Good morning Commissioner Elnahal and thank you for the opportunity to provide input into the 2019-2020 NJ Department of Health budget. My name is Debbie White, President of HPAE, NJ’s largest union of healthcare professionals representing 13,000 nurses and healthcare workers in hospitals, nursing homes, behavioral and mental health, blood collection and substance abuse facilities.
I appreciate the opportunity to share with you HPAE’s top budget priorities to improve the quality of healthcare services in New Jersey.
Funding for University Hospital
University Hospital is the only public acute care hospital in the state and one of three level 1 trauma centers in New Jersey. It is also the premier research and teaching hospital for the state. The hospital is tasked with addressing the Newark area’s public health needs, but without the proper funding, the hospital will continue to fall short in fulfilling its mission and serving the greater Newark community. In the upcoming budget, it is imperative that the state provides University Hospital with adequate funding.
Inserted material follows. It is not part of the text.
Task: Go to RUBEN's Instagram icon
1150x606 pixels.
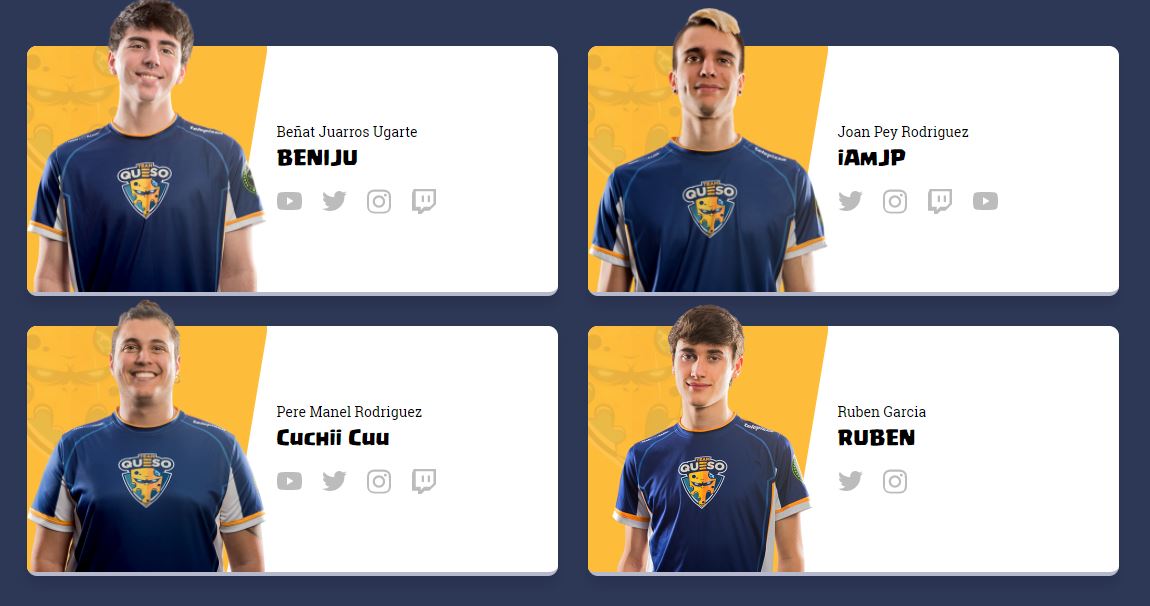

The ability to provide quality care is directly connected to the financial health of the institution. The recent Monitor’s report for UH revealed a plethora of issues in the Hospital including the subpar financial health of the hospital – and other issues that can be addressed with increases in funding levels. Increased community engagement, effective emergency care and even strategic planning initiatives have costs attached to them. We would like to see the legislature evaluate the costs of improving care at University Hospital and increase University Hospital’s funding to match the need.
Since the reorganization of UMDNJ, the separation of University Hospital has had a negative impact on the financial stability, and as we are well aware, patient safety concerns have risen.
In the FY 2019 budget, funding for charity care for University Hospital remained flat from the previous year but saw an overall decrease of $30M since FY2015. Given that UH is the state’s largest public health provider, it is essential that UH have the funds to provide treatment to those that are uninsured, underinsured, and impoverished. An increase in charity care will help the hospital maintain its mission for caring for underserved populations.
The Medicaid and CHIP Payment and Access Commission (MACPAC) reported to Congress in 2016 that only ten states account for more than two-thirds of total Disproportionate Share Hospital (DSH) spending in the country. New Jersey was the fifth highest on that list of ten states in 2015; in FY 2016, New Jersey moved to fourth highest state for DSH allotments and remained in fourth place in 2017 as well. New Jersey is also among the top ten states in total Medicaid services spending. These grim statistics are a reminder that even with an expanded Medicaid in New Jersey our poorest citizens need more help.
Enforcement of patient safety laws
We are grateful to see that appropriations for the Department of Health received a modest increase for FY 2019 after years of neglect under the previous administration. The nurses and health professionals in HPAE and throughout New Jersey rely on the Department of Health to uphold its mission of ensuring access to quality health care for all New Jerseyans.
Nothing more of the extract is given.